Sleep deprivation is catching up with me. These days I wake up with swollen eyelids and red eyes like I have been crying for ages. Only, currently, there is no misery in my life. And even if there were one, I am not one to be crying myself silly. I remember when Sanjay had his surgery as a two year old, I cried as soon as I gave him to nurse to carry into the operation theatre. And as soon as I returned to our room, I found a steely reserve from nowhere, and a strong faith that all will be well. Much as I had worried many nights prior to his surgery, the night before his surgery, I slept well. I had to, so I could have the strength and alertness to care for him on the day of the surgery. I digress.

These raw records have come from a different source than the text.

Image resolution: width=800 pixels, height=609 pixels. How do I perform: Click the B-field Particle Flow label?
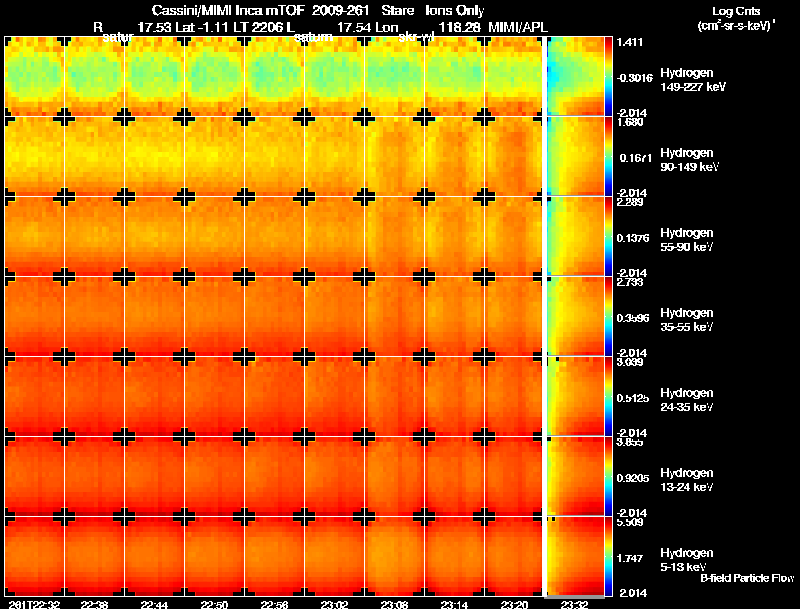[x=747, y=578]
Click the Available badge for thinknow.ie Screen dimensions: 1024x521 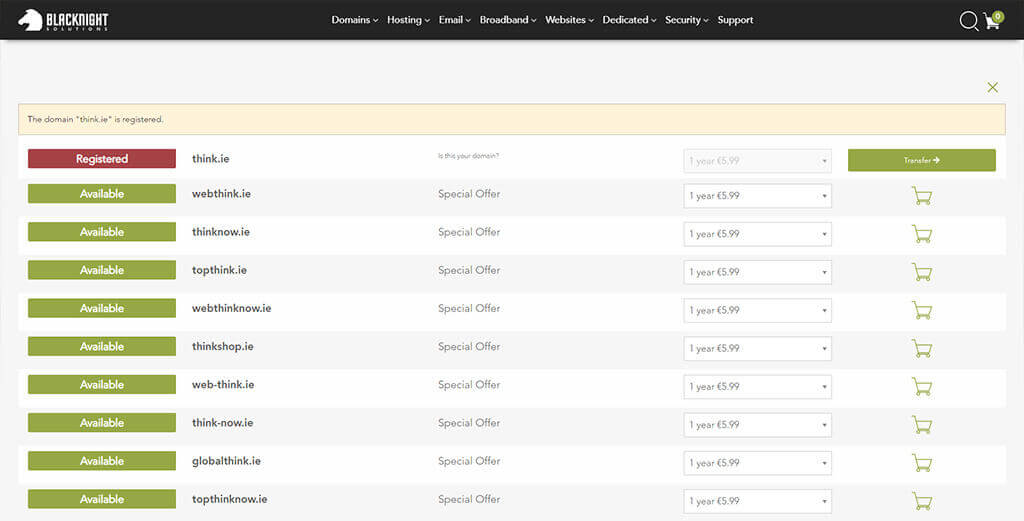(x=102, y=232)
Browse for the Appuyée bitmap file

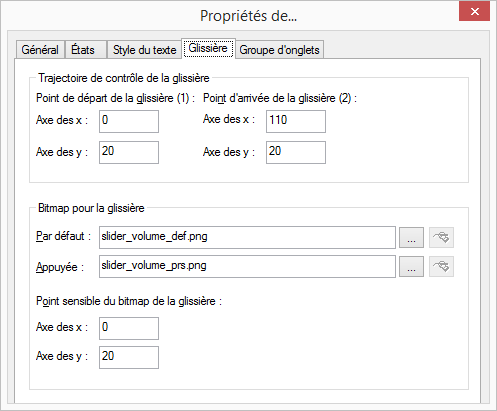click(x=411, y=266)

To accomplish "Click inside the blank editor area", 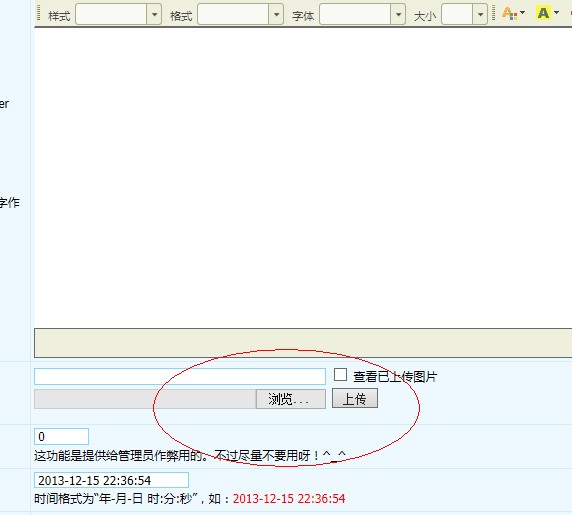I will click(303, 178).
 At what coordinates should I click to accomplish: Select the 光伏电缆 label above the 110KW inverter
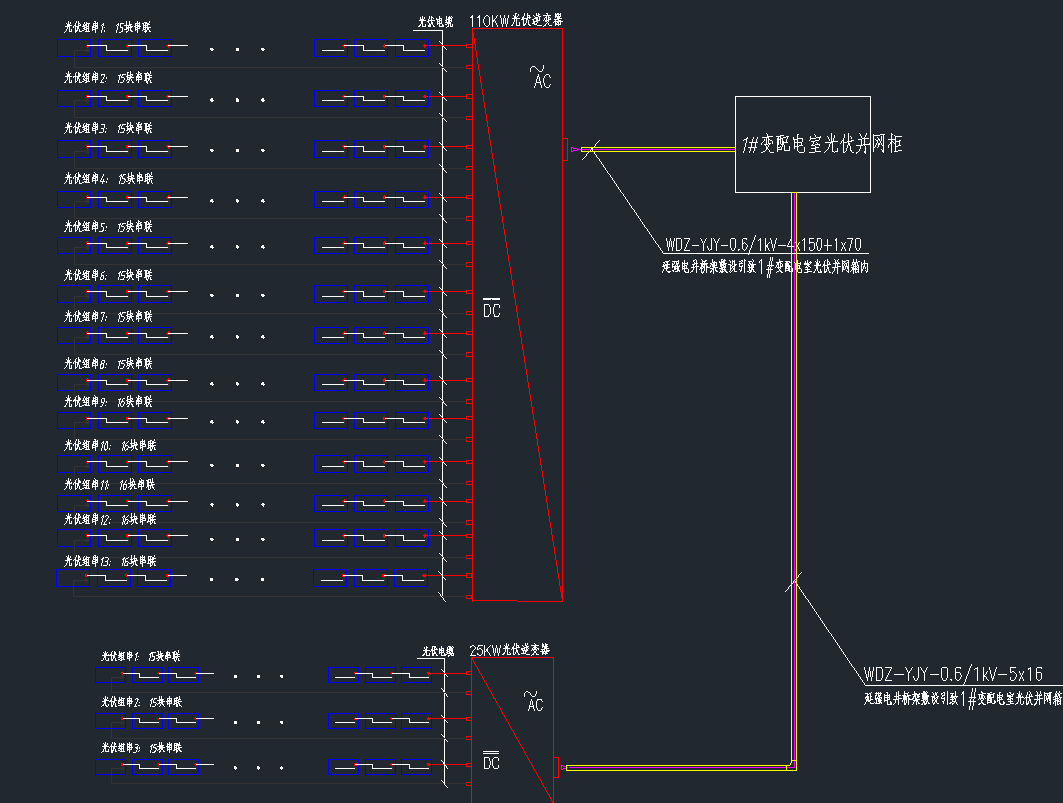[x=436, y=20]
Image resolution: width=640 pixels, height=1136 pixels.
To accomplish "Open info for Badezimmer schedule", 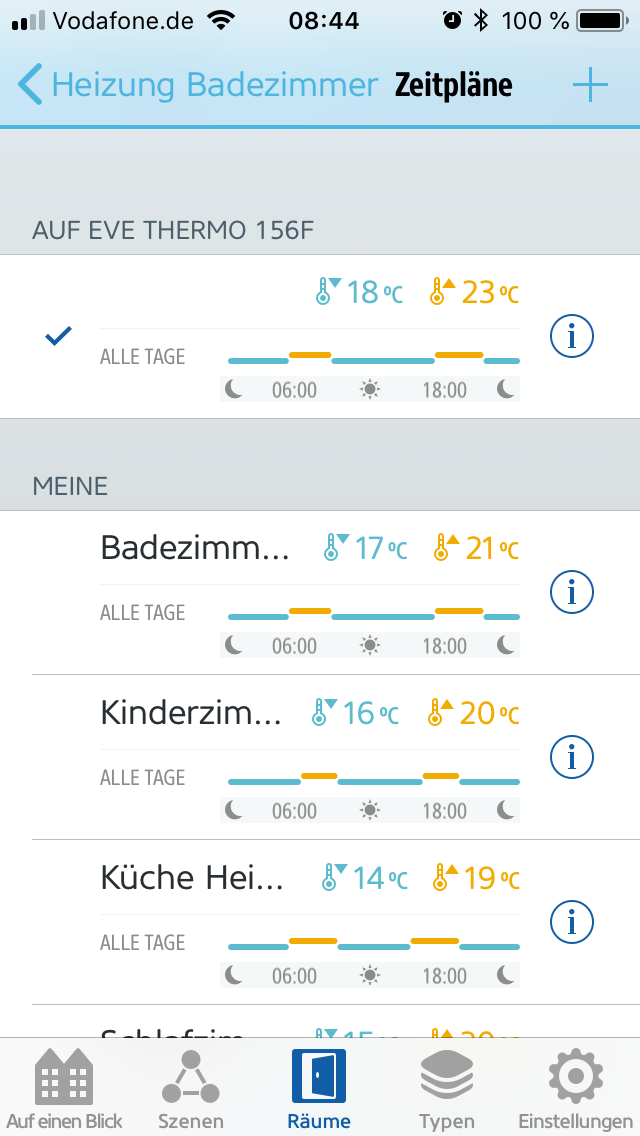I will (572, 593).
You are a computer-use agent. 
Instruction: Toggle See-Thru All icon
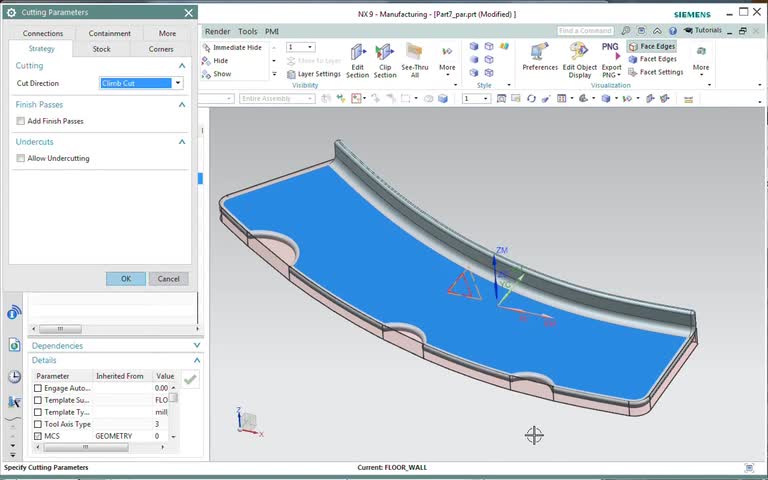[415, 52]
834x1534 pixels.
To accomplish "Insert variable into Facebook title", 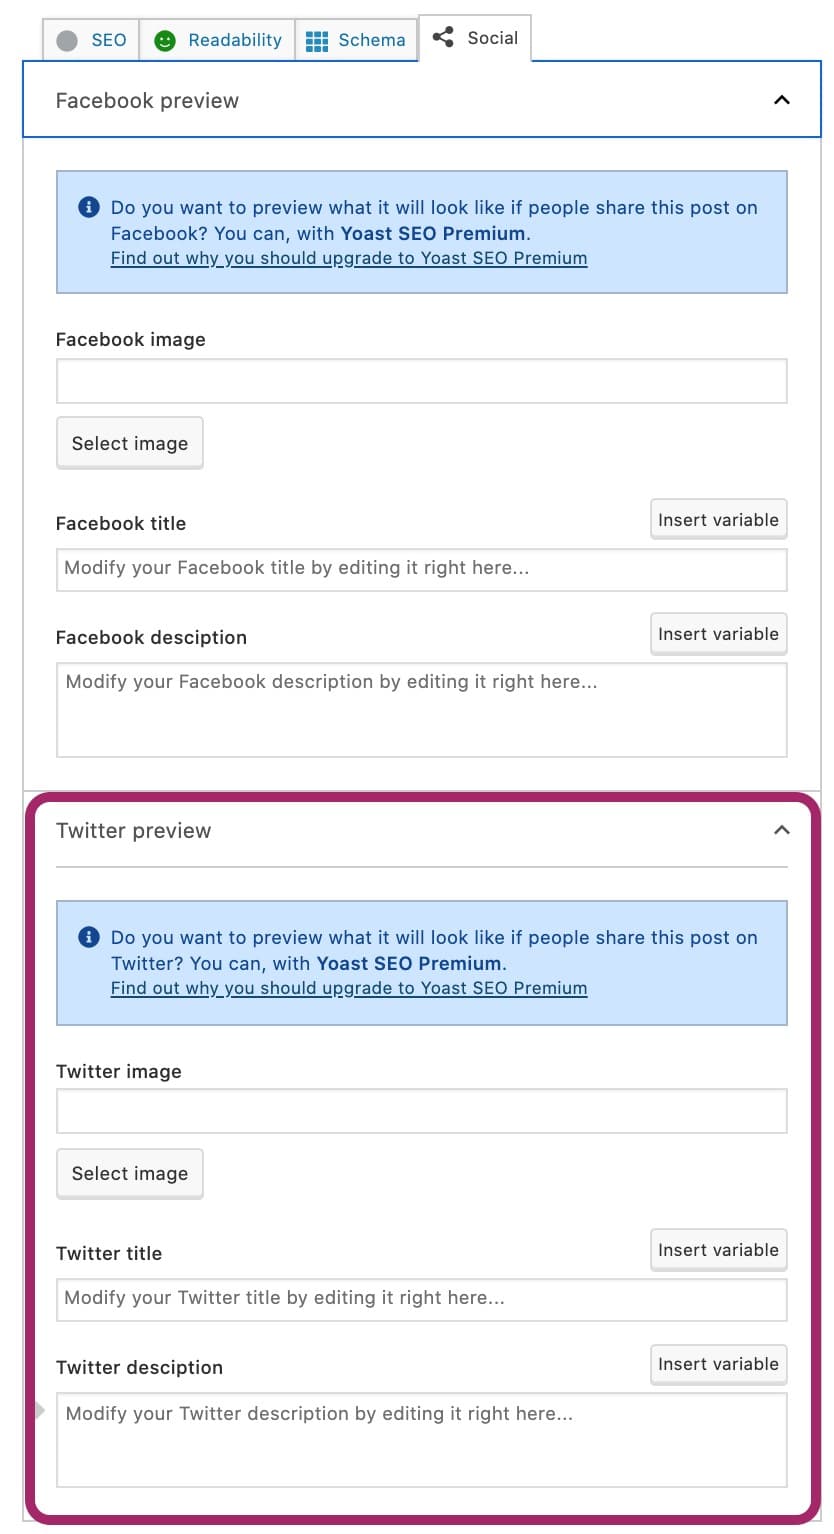I will [x=718, y=520].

But coming to the point, I am seriously sleep deprived, and I need to hibernate. Yes, hibernate! My small vacation did nothing for me, as I spent all the time engaging Sanjay and getting work done at home. Sanjay still coughs heavily at least once a night, and this has been on for close to two weeks, which explain my sleep deprivation.
But I am used to it. I used to wake up many times in the night for night time feeding, to make up for the fact that I am not home during the day, before Sanjay turned one. Well, I fed him till he was two. And in the second year, I woke a little less often but still I woke up to continue the feeding, at least once each night.
May be all that is catching up with me.
I don’t want people to think that I am having domestic issues or whatever. I look like I have been crying. Sigh! But am actually happy, but just actually too tired to even smile, and my attempt is resulting in a lopsided smile.
I was just talking to college friend of mine. While in college, us friends could never get enough of talking. Once in a while, we call each other up unmindful of the STD call charges and talk about life in general. And she was telling me about how raising kids is one tough business. I couldn’t agree more. I was home for just four days on leave, and I actually got tired trying to engage Sanjay, so that he doesn’t sit in front of TV watching his cartoons. I can do any amount of household work, and find it easier than engaging a child. Matching the energy and creativity of a child and to keep the said child engaged is one tough job. I am glad I succeeded to an extent. He didn’t watch TV. Each time he would ask, I would divert him to a new game. But well, I am tired at the end of it. I think that’s what happens if you try playing football in the afternoon sun…
I leave you there..well, as always talking about it makes me feel better.. I will catch up with sleep this weekend hopefully. And then my eyes should get back to its beautiful self!